Brachetto d'Aqui


what:

DOCG
Acqui Terme, Piedmont, Italy
100% Brachetto
can be either still, frizzante, or spumante

where:
(a terrace table at)
Amici Miei
Defensa 1072
Buenos Aires


when:
late summer

 

character:

Adored by every local, yet known by none outside his little corner of the world, Acqui is a small town’s beloved poet drunk. Sitting by a fountain in the town square all afternoon, scribbling in an overstuffed notebook, a pleasing smile on his face, a half-full bottle at his feet, younger than his slightly fraying state suggests, as the town passes by he is good for a line of poetry or an innocent flirtation with a young (or not so young) signora. Ah but when the sun goes down…in the late summer, with a festival swinging through the streets, he comes alive. Everywhere at all times, he becomes the conductor of the chorus, the master of games, the bestower of odes, the serenader standing on an upturned crate pouring out his adoration fortissimo to the cheese maiden across the square.
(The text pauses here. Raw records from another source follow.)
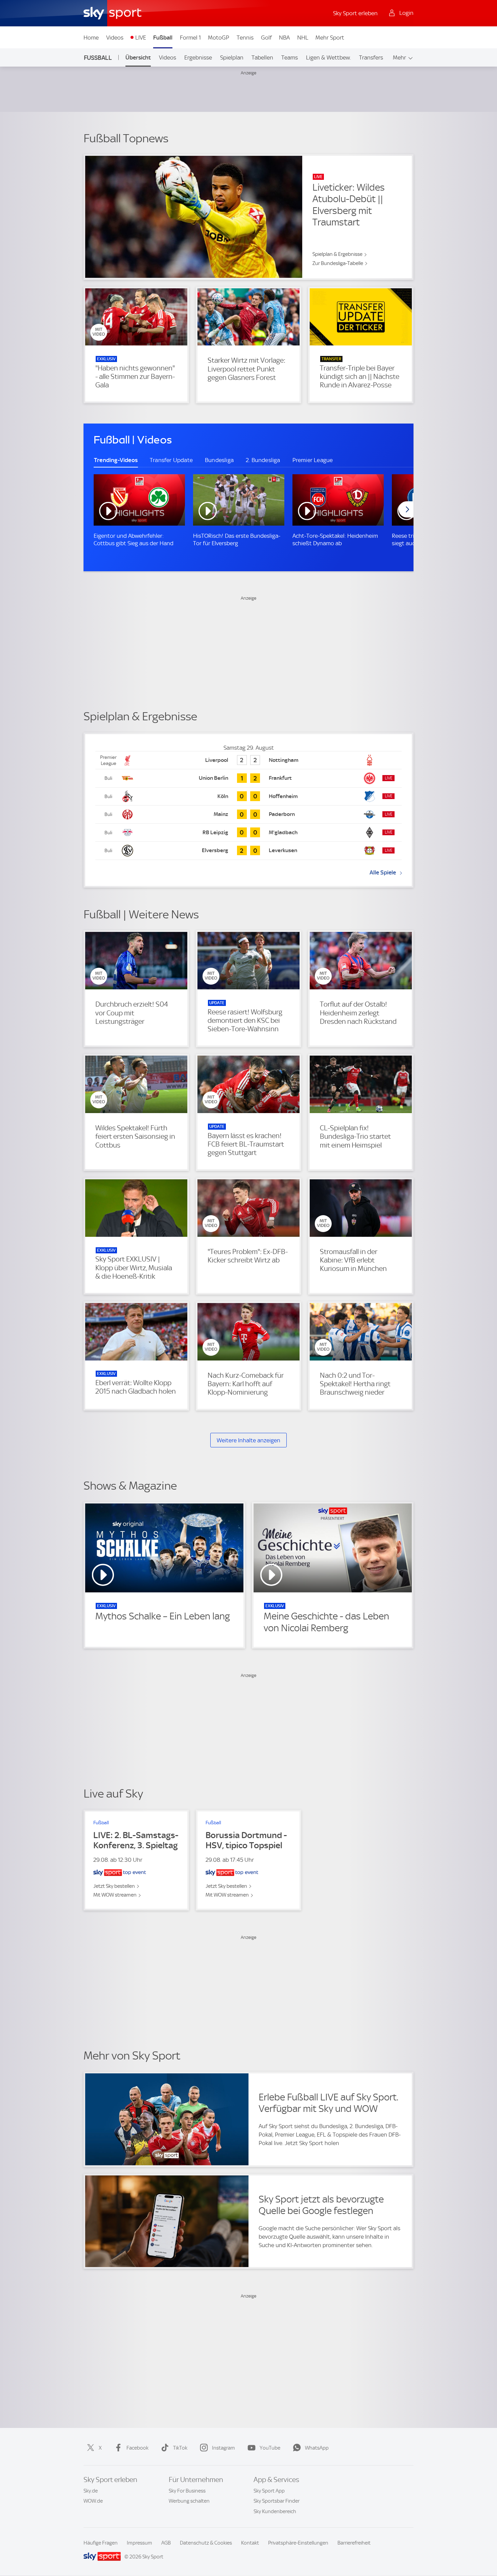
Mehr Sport (329, 37)
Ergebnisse (198, 57)
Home (91, 37)
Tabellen (262, 57)
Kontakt (250, 2543)
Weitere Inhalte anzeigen (248, 1440)
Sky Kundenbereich (275, 2511)
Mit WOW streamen (115, 1895)
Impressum (139, 2543)
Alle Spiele (383, 872)
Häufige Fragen (101, 2543)
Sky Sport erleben (355, 13)
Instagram (223, 2448)
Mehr (399, 57)
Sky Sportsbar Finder (277, 2501)
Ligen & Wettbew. (328, 57)
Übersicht (138, 57)
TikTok (180, 2448)
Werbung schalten (189, 2501)
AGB (166, 2543)
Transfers (371, 57)
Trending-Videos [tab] (116, 460)
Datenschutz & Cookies (206, 2543)
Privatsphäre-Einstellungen (298, 2543)
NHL (302, 37)
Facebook (137, 2448)
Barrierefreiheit (354, 2543)
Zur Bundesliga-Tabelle (337, 263)
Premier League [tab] (312, 460)
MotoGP (218, 37)
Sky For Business (187, 2491)
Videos (114, 37)
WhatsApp (317, 2448)
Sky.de (91, 2491)
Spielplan (231, 57)
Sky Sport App (269, 2491)
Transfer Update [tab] (171, 460)
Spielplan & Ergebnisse (337, 254)
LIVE (140, 37)
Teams (289, 57)
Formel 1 (190, 37)
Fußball (162, 37)
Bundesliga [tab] (219, 460)
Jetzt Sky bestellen (114, 1886)
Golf (266, 37)
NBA (284, 37)
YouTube (270, 2448)
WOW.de (93, 2501)
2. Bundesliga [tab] (263, 460)
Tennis (245, 37)
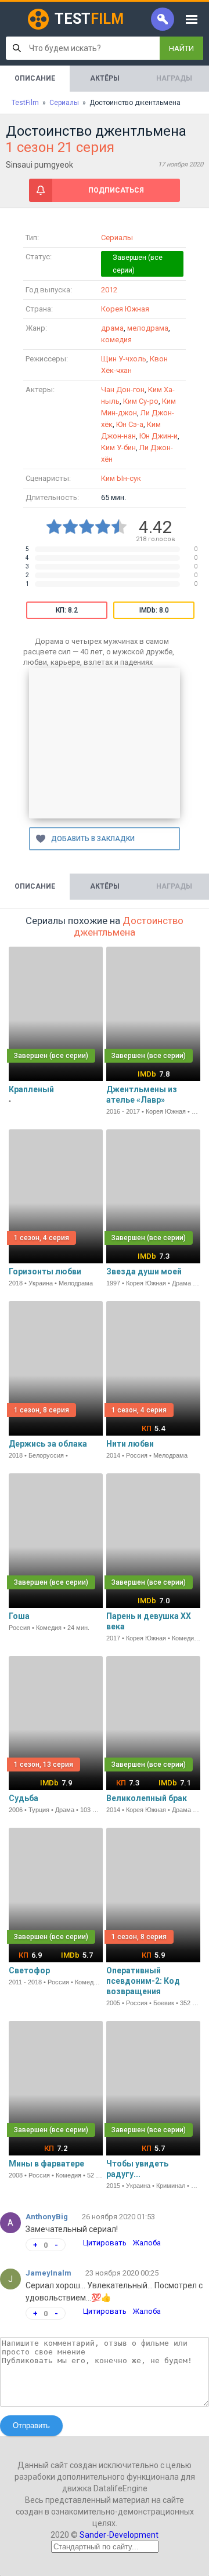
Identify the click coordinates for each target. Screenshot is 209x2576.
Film (89, 18)
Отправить (31, 2425)
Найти (181, 48)
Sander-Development (119, 2534)
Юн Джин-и (158, 436)
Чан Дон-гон (123, 389)
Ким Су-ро (140, 401)
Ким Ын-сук (121, 478)
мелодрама (147, 328)
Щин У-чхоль (123, 358)
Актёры (105, 78)
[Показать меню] (191, 19)
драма (112, 328)
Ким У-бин (118, 447)
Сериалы (117, 237)
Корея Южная (125, 309)
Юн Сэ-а (129, 424)
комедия (116, 339)
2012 (109, 289)
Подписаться (116, 190)
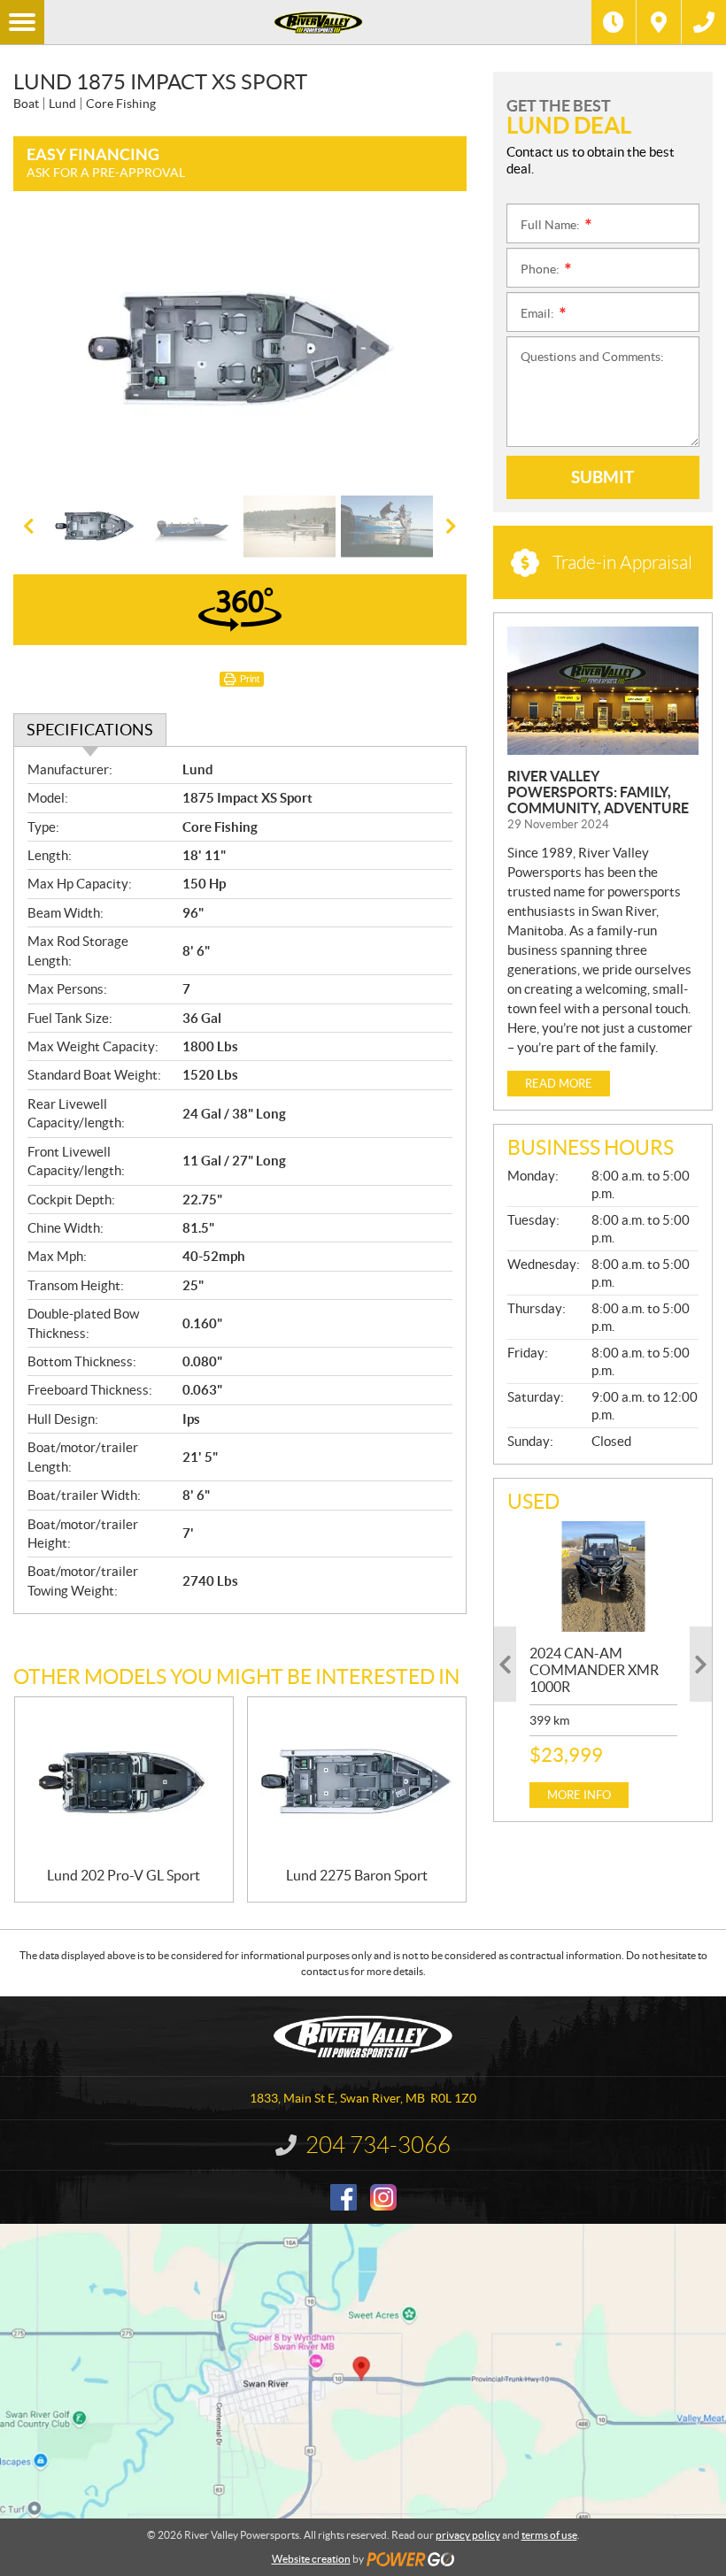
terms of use (549, 2535)
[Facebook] (343, 2197)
Friend to all, bother to none, he is the embodiment of that ecstatically Italian notion that wine is meant to be drunk, poetry is mean to recited, music is meant to be danced to, and la vita is meant to be dolce.


tastes like:


Singing in public, in Italian.


pairs nicely with:


A late-summer night, a local festival in the old town square, and a comic Italian mask; stemless wine glasses, wine glasses originally intended to hold something other than and quite a bit less alcoholic than wine, and the occasional late night resort to (oh don’t judge) drinking from the bottle; coppa al mascarpone, pandolce, tramezzini di panettone, and strawberries; La Bollente in Acqui Terme (or equivalent), most Italian comic opera, and a deeply held belief that although one has never been given the proper forum to prove it, one really is a rather good singer.